EXERCISE INPUT.
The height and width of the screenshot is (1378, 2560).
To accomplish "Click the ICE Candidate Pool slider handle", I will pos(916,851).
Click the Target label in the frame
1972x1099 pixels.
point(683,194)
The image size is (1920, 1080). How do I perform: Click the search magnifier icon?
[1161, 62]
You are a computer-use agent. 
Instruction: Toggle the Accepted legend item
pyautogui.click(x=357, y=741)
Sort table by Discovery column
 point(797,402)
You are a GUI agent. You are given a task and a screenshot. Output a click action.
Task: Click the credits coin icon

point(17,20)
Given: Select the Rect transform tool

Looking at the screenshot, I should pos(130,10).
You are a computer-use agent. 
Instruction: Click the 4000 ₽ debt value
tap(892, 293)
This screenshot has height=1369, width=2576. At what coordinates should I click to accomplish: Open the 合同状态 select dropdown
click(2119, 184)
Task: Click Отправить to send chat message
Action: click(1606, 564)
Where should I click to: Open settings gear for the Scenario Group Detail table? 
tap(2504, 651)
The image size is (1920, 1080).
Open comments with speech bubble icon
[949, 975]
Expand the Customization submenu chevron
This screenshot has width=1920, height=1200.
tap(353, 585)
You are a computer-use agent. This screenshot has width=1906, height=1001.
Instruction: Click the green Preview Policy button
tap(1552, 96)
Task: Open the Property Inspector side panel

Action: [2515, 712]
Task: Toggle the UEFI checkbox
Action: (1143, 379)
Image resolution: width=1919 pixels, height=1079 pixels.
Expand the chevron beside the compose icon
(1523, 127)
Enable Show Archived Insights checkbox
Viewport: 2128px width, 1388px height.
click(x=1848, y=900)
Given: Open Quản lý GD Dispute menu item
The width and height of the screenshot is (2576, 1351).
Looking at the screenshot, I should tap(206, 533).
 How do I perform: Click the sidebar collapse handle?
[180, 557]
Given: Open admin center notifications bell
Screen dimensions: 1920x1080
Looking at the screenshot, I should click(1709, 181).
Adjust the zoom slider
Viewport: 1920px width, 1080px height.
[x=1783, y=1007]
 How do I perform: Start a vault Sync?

INSTRUCTIONS FOR THE TASK.
All of the lines above must be returned exactly.

SOLUTION TO THIS EXERCISE.
The height and width of the screenshot is (1378, 2560).
To accomplish "Click the ICE Candidate Pool slider handle", I will pos(916,851).
Click the Target label in the frame
1972x1099 pixels.
point(683,194)
The image size is (1920, 1080). How do I perform: Click the search magnifier icon?
[1161, 62]
You are a computer-use agent. 
Instruction: Toggle the Accepted legend item
pyautogui.click(x=357, y=741)
Sort table by Discovery column
 point(797,402)
You are a GUI agent. You are given a task and a screenshot. Output a click action.
Task: Click the credits coin icon

point(17,20)
Given: Select the Rect transform tool

Looking at the screenshot, I should pos(130,10).
You are a computer-use agent. 
Instruction: Click the 4000 ₽ debt value
tap(892, 293)
This screenshot has height=1369, width=2576. At what coordinates should I click to accomplish: Open the 合同状态 select dropdown
click(2119, 184)
Task: Click Отправить to send chat message
Action: click(1606, 564)
Where should I click to: Open settings gear for the Scenario Group Detail table? 
tap(2504, 651)
The image size is (1920, 1080).
Open comments with speech bubble icon
[949, 975]
Expand the Customization submenu chevron
This screenshot has width=1920, height=1200.
tap(353, 585)
You are a computer-use agent. This screenshot has width=1906, height=1001.
Instruction: Click the green Preview Policy button
tap(1552, 96)
Task: Open the Property Inspector side panel

Action: [2515, 712]
Task: Toggle the UEFI checkbox
Action: (1143, 379)
Image resolution: width=1919 pixels, height=1079 pixels.
Expand the chevron beside the compose icon
(1523, 127)
Enable Show Archived Insights checkbox
Viewport: 2128px width, 1388px height.
click(x=1848, y=900)
Given: Open Quản lý GD Dispute menu item
The width and height of the screenshot is (2576, 1351).
Looking at the screenshot, I should tap(206, 533).
 How do I perform: Click the sidebar collapse handle?
[180, 557]
Given: Open admin center notifications bell
Screen dimensions: 1920x1080
Looking at the screenshot, I should click(1709, 181).
Adjust the zoom slider
Viewport: 1920px width, 1080px height.
[x=1783, y=1007]
 How do I perform: Start a vault Sync?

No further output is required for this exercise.